QSR with Drive-Thru
- $1,550,000
Property Highlights
- A true second generation drive thru, ready to go: Second generation drive thru space is hard to come by, and that is the real value here. The building, the lane, and the site work are already in place, and a buyer can take the existing equipment and any FF&E along with the deal. That means opening faster and at a meaningfully lower basis than starting from raw dirt. Could someone build a brand new drive thru in this submarket? Sure, it is possible. But once you factor in construction pricing, the entitlement and build timeline, and whether ground up even pencils on a corner like this, stepping into an existing, operating ready box is the smarter move for most operators. That is exactly what makes a clean second gen drive thru worth chasing.
- Hard corner exposure on a primary Charleston commuter route: The building anchors the southwest corner of Charleston Boulevard, one of the busiest east to west arterials in the central valley, with corner visibility and easy in and out. Comparable Charleston pads report traffic in the low thirty thousands of vehicles a day to the east, climbing toward forty thousand near the Main Street and Arts District corner. This is real, repeat, daily drive by demand, not a number propped up by a single rush hour.

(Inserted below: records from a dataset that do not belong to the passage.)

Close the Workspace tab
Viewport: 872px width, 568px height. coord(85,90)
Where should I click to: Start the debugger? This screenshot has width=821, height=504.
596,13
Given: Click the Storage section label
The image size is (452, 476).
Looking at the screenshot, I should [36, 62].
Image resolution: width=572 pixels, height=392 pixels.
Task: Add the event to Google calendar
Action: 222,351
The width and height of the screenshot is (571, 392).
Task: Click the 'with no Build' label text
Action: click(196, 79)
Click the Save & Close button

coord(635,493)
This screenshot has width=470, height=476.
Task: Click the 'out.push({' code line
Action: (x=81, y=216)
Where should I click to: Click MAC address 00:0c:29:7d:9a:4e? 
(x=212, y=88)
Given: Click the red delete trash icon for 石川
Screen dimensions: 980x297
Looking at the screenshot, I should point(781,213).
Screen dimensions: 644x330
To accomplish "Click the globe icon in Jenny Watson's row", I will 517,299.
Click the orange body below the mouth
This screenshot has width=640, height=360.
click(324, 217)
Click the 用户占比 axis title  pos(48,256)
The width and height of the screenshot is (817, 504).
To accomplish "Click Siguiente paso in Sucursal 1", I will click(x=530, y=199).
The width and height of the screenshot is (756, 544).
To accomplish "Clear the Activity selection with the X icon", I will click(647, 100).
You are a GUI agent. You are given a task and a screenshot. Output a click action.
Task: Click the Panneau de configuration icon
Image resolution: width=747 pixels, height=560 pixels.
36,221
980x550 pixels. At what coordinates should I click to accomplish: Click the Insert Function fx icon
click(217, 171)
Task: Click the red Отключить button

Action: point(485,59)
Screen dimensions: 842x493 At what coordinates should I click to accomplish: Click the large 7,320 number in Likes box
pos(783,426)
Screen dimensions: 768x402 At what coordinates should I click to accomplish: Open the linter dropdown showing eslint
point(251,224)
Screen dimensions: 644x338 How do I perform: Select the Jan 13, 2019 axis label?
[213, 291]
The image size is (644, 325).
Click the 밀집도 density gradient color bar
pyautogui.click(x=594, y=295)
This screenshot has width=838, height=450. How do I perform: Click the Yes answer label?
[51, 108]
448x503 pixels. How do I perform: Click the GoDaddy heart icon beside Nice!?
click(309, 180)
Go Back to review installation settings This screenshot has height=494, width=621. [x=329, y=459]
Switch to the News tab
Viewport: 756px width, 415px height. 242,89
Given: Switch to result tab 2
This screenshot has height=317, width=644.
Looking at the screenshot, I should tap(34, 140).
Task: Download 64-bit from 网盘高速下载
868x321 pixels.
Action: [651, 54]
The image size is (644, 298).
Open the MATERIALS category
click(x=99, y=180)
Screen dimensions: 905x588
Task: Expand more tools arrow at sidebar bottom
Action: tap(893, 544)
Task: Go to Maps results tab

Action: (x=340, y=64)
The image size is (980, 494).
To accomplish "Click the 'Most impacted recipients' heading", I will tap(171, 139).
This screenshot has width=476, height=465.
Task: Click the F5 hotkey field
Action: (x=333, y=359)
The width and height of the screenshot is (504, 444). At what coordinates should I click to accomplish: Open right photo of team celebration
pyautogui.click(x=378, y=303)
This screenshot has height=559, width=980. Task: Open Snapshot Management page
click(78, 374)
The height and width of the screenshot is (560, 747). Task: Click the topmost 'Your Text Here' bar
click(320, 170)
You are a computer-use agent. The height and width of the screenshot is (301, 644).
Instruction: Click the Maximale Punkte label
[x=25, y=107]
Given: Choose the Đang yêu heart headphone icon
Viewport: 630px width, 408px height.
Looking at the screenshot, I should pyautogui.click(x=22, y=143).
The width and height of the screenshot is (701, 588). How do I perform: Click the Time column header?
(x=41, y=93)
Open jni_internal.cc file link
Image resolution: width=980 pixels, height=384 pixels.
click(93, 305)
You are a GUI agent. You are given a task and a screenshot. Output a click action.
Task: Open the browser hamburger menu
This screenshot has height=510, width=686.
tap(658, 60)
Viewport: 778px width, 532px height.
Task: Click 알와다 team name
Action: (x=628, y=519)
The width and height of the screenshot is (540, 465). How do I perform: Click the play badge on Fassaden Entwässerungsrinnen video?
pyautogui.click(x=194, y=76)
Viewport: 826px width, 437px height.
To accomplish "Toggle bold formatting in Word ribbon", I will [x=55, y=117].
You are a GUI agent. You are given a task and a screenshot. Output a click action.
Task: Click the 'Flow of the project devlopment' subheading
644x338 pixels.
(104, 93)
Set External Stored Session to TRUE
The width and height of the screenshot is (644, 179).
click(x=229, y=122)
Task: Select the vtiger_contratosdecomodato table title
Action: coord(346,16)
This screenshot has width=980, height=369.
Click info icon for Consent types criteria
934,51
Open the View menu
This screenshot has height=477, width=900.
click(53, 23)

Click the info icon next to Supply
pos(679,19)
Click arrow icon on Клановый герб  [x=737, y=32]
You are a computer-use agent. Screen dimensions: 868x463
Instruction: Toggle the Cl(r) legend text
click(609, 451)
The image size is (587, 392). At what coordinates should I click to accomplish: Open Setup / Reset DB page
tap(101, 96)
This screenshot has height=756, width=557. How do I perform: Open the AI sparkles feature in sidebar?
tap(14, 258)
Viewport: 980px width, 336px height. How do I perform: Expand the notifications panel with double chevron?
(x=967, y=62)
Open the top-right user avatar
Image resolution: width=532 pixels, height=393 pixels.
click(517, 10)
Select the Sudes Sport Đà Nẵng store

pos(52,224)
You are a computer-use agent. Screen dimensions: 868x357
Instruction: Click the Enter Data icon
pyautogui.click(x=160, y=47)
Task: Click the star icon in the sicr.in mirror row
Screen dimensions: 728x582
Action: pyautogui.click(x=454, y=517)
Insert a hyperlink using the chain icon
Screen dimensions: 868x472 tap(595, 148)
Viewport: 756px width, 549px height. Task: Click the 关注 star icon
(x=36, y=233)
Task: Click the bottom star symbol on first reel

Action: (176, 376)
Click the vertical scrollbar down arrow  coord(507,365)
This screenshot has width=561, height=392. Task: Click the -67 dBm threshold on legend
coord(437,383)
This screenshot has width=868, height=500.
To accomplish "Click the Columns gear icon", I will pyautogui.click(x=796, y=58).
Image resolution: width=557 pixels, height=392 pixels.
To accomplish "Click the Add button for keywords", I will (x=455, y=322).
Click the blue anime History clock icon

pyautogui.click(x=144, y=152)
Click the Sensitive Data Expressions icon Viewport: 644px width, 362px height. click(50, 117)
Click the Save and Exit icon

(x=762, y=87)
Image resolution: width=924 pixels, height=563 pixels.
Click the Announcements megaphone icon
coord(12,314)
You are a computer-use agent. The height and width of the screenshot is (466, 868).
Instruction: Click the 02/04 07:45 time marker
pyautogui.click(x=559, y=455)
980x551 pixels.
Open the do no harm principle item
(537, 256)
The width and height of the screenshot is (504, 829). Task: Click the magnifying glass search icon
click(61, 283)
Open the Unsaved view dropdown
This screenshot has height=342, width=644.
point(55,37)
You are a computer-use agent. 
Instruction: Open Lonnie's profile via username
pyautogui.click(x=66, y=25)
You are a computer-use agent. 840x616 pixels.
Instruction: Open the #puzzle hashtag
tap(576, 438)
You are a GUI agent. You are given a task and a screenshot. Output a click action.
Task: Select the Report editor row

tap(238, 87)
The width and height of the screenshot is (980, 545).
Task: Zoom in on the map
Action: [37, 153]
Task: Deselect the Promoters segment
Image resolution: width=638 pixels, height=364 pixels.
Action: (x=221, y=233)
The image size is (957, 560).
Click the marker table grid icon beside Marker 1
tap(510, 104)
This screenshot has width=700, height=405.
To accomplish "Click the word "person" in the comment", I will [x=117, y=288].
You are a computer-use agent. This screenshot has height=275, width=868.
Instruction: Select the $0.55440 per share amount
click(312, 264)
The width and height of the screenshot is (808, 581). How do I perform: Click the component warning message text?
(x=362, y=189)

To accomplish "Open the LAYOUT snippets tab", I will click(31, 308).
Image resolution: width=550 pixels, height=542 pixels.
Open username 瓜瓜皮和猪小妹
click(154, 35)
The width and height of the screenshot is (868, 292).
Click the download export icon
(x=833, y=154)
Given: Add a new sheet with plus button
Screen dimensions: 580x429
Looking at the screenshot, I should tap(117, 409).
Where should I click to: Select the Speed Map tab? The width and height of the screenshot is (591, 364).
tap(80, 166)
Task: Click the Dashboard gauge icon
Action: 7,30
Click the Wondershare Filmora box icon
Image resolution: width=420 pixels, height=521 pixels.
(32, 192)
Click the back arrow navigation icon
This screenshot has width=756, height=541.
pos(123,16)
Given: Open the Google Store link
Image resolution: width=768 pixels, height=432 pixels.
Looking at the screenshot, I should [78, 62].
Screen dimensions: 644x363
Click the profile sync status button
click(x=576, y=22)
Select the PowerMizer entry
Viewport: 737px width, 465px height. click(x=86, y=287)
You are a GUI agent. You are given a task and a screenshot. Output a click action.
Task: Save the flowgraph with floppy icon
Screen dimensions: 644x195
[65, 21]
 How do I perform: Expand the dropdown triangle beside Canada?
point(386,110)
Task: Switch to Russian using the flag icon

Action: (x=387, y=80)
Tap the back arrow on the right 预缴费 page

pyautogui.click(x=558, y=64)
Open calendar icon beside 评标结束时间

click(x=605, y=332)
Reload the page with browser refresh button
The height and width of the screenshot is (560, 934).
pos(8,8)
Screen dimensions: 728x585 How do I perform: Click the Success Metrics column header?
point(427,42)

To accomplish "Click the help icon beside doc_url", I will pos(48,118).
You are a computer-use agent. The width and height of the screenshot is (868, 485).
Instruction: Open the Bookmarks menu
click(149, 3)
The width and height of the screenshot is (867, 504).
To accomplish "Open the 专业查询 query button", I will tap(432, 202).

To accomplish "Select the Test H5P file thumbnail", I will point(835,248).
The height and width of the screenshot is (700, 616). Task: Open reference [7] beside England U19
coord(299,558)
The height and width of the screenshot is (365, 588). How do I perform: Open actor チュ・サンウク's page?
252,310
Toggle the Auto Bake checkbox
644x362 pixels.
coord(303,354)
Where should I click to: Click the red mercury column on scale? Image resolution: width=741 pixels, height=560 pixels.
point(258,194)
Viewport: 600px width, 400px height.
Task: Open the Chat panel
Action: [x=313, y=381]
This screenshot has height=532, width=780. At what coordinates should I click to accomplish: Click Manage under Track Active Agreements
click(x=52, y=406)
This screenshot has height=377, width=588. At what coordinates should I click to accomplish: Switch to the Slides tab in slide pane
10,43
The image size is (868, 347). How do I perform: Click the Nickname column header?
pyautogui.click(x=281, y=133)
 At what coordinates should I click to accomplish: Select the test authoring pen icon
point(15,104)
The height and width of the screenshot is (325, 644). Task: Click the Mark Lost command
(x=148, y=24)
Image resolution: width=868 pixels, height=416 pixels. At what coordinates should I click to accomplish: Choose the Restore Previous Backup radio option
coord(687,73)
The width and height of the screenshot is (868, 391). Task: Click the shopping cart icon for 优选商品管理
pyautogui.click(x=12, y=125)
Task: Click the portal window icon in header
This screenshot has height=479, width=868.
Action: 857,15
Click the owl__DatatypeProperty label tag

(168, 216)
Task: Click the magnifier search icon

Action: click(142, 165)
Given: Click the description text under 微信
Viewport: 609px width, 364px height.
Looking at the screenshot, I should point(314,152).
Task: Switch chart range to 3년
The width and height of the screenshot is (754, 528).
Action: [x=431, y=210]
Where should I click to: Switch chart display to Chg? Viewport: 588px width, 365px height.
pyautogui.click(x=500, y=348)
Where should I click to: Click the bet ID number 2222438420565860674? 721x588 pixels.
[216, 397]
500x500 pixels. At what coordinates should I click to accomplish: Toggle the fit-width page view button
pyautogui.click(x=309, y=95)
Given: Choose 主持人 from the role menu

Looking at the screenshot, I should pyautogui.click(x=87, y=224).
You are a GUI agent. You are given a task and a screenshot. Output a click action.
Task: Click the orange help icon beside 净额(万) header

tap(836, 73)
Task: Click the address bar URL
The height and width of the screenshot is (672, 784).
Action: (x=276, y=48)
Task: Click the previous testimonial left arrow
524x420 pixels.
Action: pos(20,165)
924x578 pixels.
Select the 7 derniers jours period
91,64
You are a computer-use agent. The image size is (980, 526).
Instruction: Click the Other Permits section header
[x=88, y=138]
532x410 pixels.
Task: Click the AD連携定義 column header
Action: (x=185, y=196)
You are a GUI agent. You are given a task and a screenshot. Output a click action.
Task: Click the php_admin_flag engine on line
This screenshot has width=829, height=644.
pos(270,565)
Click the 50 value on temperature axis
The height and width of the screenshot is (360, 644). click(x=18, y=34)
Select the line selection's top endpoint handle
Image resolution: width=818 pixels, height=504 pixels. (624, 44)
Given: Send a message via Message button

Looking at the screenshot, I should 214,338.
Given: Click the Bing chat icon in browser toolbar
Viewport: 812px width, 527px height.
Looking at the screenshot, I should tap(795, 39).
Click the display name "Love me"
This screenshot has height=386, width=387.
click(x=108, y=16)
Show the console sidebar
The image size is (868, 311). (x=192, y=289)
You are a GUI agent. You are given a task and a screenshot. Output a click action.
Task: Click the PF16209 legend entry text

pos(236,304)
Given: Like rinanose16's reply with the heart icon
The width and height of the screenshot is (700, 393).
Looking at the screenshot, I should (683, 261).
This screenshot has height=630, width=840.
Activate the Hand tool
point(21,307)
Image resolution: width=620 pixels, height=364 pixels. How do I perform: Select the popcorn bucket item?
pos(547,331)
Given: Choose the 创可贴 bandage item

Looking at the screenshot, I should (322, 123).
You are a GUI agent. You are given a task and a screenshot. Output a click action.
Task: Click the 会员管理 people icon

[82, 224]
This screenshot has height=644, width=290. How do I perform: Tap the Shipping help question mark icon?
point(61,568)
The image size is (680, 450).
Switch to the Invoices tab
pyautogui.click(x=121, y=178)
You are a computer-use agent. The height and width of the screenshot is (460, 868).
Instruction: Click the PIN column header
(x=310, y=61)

- Dense, established rooftops already in place: You are buying into a fully built out trade area, not a growth story that may or may not show up. ZIP 89104 alone houses roughly 40,000 residents, and the surrounding five miles carry close to 5,000 people per square mile. The customers are already living here, eating here, and spending here. A young median age near 38 and a heavy renter base point straight at the kind of convenience and value driven demand a drive thru thrives on.
- Forty million dollars of new investment landing two blocks away: The historic Huntridge Theater at Maryland Parkway and Charleston is being brought back to life by Dapper Companies in a roughly forty million dollar restoration, with New York’s SoHo Playhouse signed on to run it. Plans call for an 1,150 seat concert hall plus additional theater, cabaret, restaurant, and bar space. When the doors open, it pours a steady stream of evening and weekend traffic directly into this immediate trade area, exactly the kind of catalyst that pulls a neighborhood up with it.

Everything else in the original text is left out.